Later in the summer, the Catholic Review reported on the progress, and by then Monsignor Tinder was able to point to the intricate patters of vines and berries now highlighted in color, “You didn’t know any of it was here because it was all gray.” Explaining the thinking of 1965, the pastor noted, “After the council [Vatican II], the attempt was made to diminish all the elements we would typically think of in a church. Everything was painted gray and the ceiling was dark so your eyes wouldn’t roam around the church, and the only element that was focused on was the altar.”.

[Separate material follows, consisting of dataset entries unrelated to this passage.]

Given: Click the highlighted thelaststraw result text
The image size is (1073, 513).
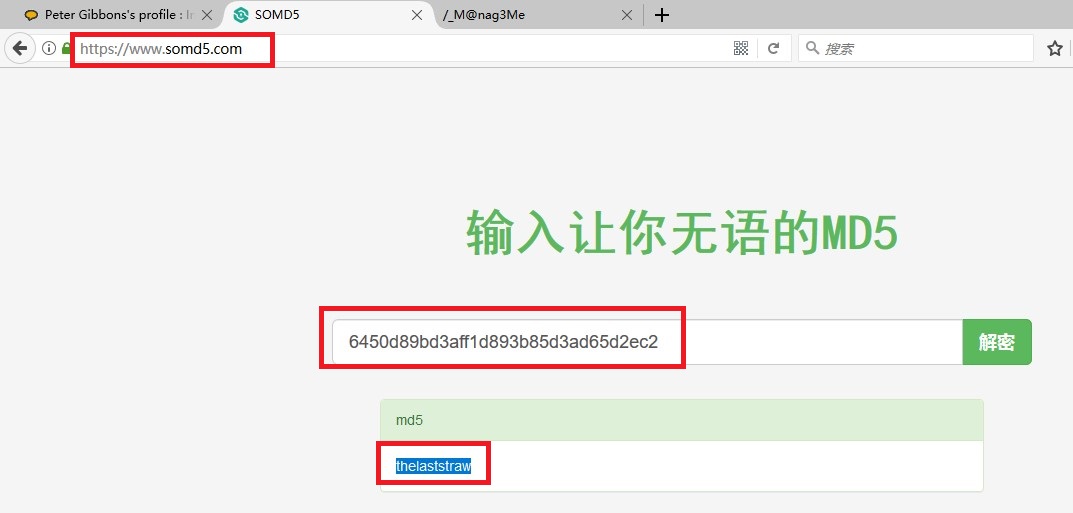Looking at the screenshot, I should point(433,466).
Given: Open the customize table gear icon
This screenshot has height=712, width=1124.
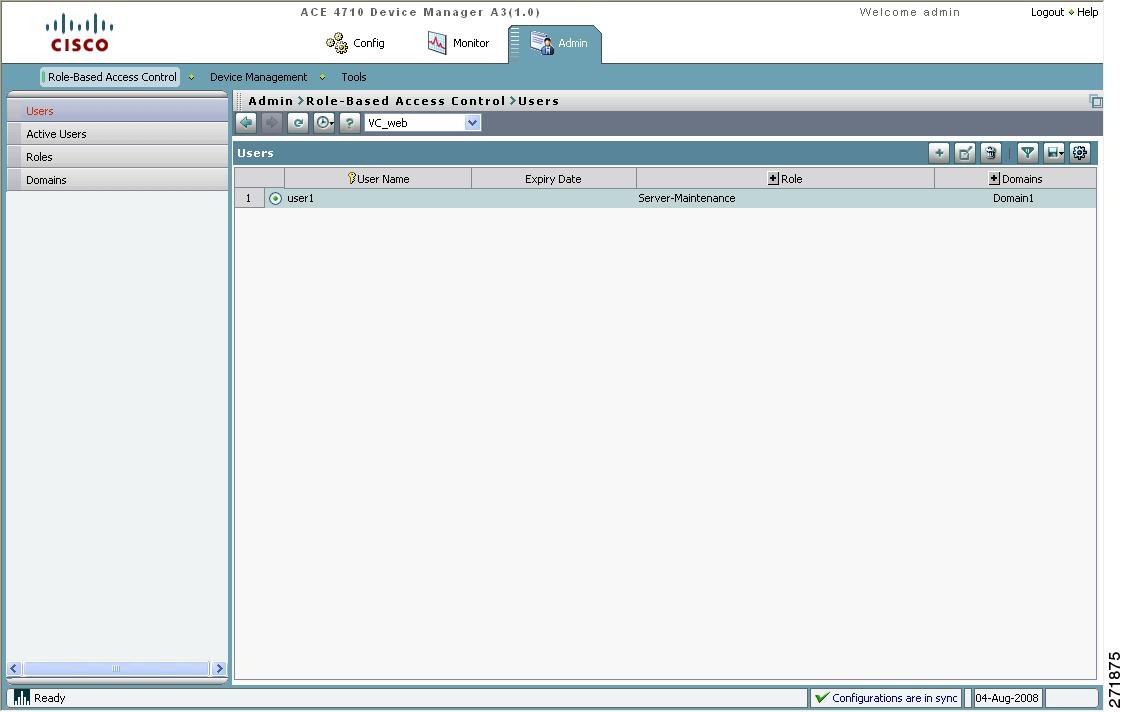Looking at the screenshot, I should pyautogui.click(x=1080, y=152).
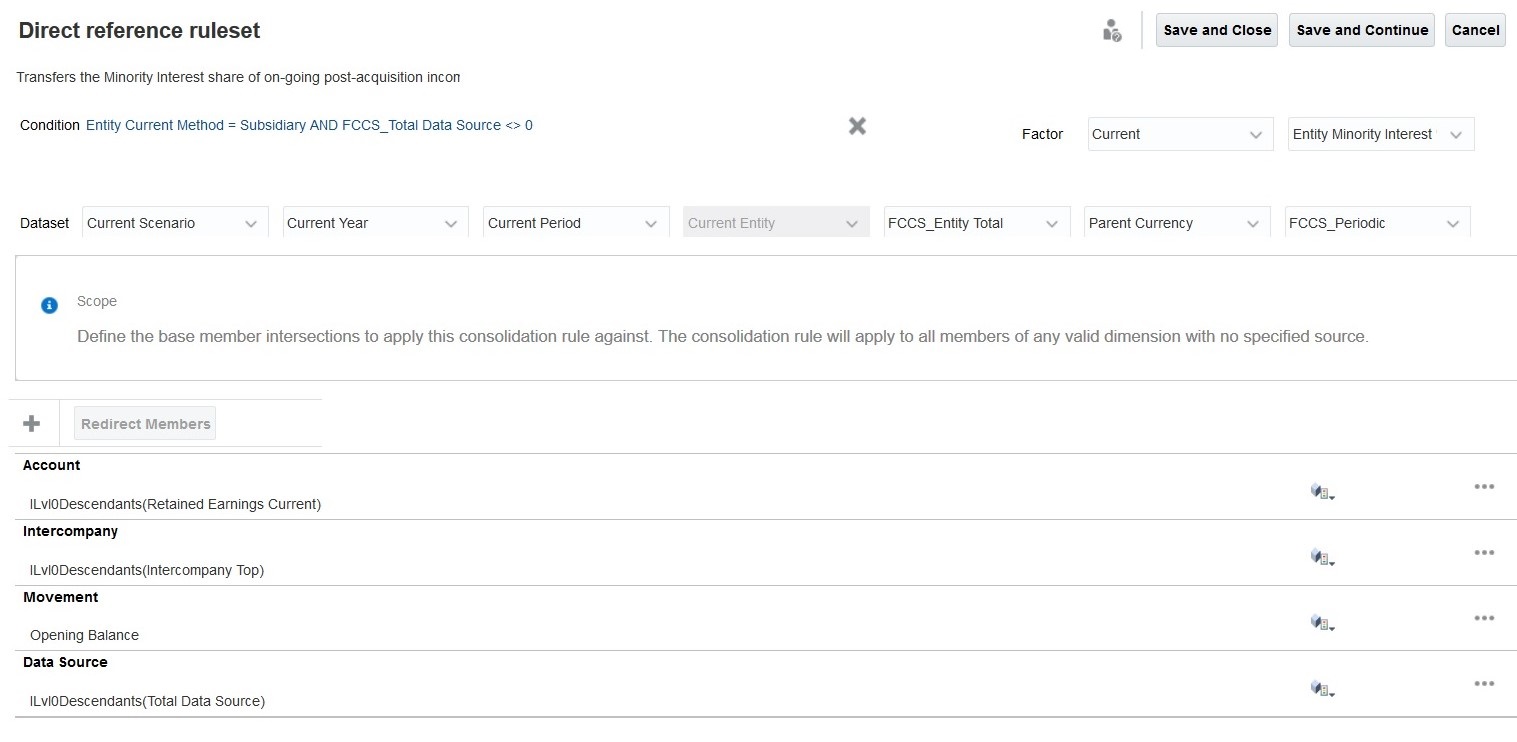Image resolution: width=1517 pixels, height=742 pixels.
Task: Expand the Current Year dropdown
Action: tap(375, 223)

The project took only three months, and there was a formal rededication Mass celebrated by Cardinal Keeler on December 8, 2005, followed by a reception
In the autumn of 2007, The Rt. Rev. Edwin F. O’Brien was installed as Archbishop of Baltimore, to succeed Cardinal Keeler who had submitted his resignation upon reaching the mandatory age for retirement. The appointment was made by Pope Benedict XVI, who had been elected in 2005.
Early in 2008, the Archdiocese celebrated its Bicentennial as an archdiocese—there having been no other bishops grouped under John Carroll when he was appointed to the See of Baltimore in 1789. Starting in 1808, Baltimore’s vast and impossible territory started to shrink to a more manageable area.
On December 8, 2008, the celebration of the patronal feast of the parish, the Most Rev. Archbishop Edwin F. O’Brien celebrated the evening mass. Both the Archbishop and the Rev. Michael Foppianno noted that the parish was one year short of celebrating the 125th anniversary of its formation and the 100th anniversary of dedicating the marble church on the ridge.
In the last quarter century, the parish has seen the formation of many groups and committees staffed by laymen. The formation of parish councils has not led to the disputes and squabbles that “trusteeism” produced in the early 19th century. Volunteers staff the Adoration Chapel, individuals members take Holy Communion to sick persons, a committee plans liturgies for significant feasts, and countless persons cook casseroles to feed indigent persons, while others collect and drop off canned goods and staples to a food bank for families in need. In these times, affluent parishes team with a poor parish and share revenue, and the Immaculate has Saint Thomas Aquinas Church of Hampden-Woodberry as its sister parish. The parish also has a sister diocese to help, a struggling district at Gonaive in Haiti. A number of programs have been instituted wherein members meet in homes for prayer and reflection. One early program was called Renew, and some of its members continued to meet together for years after the multi-week formal program ended. The home meetings often ended with refreshments or a buffet provided by the house owner. In the 125th year, a series of such meetings entitled “Why Catholic” was in progress. The many committees and groups are scarcely aware of each others’ activity. There are also persons who greet parishioners arriving in the narthex before Mass. Other persons are active in gathering supplies for expectant mothers at a pregnancy center supported by several parishes.